§ **ACTIVITY**
Would you please copy the part of the material below that opens with the line containing "Москва (60, 20)" and closes with the line containing "Напомнить о покупке (634, 802)"? Copy it exactly, and only it.

§ **ENTRIES PROVIDED**
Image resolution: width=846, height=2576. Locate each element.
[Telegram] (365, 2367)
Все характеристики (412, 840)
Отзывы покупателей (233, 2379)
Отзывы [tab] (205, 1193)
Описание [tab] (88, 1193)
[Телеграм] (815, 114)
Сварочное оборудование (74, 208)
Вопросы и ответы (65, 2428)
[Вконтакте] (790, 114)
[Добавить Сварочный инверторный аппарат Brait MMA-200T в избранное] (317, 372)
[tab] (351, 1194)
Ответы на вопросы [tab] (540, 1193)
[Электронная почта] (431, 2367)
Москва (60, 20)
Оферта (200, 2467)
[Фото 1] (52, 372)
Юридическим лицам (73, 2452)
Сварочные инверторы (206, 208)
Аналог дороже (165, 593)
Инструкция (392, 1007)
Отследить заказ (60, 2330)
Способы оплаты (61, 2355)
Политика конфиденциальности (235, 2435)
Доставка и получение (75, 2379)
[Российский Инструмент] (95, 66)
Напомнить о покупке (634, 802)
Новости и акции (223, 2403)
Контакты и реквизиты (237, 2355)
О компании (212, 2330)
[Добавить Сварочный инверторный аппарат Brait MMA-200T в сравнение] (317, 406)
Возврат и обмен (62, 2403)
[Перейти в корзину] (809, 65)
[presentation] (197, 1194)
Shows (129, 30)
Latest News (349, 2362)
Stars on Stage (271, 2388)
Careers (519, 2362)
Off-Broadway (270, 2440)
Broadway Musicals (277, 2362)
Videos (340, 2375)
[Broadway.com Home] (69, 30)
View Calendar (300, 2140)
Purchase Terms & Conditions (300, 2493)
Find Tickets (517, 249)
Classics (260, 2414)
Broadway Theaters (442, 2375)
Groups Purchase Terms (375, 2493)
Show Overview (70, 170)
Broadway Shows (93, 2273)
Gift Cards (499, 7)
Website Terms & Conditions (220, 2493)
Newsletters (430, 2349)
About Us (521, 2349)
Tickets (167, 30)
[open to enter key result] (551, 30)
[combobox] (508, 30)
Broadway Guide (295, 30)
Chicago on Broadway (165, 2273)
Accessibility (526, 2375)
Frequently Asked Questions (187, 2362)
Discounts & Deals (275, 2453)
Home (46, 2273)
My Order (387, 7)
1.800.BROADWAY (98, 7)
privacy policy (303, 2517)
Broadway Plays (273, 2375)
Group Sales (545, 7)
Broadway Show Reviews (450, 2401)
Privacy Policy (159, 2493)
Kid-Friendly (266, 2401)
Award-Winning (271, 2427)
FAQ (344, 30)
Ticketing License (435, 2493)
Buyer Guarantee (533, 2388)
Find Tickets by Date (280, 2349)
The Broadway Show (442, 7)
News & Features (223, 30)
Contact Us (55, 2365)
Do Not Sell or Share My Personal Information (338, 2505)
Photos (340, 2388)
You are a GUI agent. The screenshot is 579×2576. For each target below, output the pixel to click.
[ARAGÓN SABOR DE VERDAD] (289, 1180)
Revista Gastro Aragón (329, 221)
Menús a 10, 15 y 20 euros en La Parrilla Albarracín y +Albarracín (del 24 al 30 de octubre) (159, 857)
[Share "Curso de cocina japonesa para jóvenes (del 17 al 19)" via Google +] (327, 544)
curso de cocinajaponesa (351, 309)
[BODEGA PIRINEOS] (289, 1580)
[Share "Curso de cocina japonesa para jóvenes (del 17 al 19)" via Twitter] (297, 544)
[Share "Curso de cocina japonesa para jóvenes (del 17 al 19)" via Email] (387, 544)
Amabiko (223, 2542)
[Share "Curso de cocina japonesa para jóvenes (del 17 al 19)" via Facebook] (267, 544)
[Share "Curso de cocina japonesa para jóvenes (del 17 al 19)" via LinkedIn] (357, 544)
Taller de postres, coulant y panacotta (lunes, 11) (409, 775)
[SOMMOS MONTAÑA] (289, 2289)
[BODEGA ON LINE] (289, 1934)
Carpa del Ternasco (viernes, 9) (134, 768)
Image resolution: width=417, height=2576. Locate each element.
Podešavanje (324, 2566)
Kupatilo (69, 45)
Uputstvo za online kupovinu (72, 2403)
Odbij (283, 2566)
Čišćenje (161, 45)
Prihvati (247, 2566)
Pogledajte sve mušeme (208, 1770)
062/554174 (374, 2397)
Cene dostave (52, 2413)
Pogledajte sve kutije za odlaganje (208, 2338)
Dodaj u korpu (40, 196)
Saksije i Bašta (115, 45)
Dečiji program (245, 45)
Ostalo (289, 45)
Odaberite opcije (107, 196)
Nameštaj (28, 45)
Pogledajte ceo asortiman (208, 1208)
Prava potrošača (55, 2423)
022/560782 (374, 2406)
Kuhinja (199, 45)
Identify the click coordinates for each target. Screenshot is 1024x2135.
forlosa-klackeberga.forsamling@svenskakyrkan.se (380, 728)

§ **SOLUTION FOR THIS EXERCISE**
Москва (60, 20)
Оферта (200, 2467)
[Фото 1] (52, 372)
Юридическим лицам (73, 2452)
Сварочные инверторы (206, 208)
Аналог дороже (165, 593)
Инструкция (392, 1007)
Отследить заказ (60, 2330)
Способы оплаты (61, 2355)
Политика конфиденциальности (235, 2435)
Доставка и получение (75, 2379)
[Российский Инструмент] (95, 66)
Напомнить о покупке (634, 802)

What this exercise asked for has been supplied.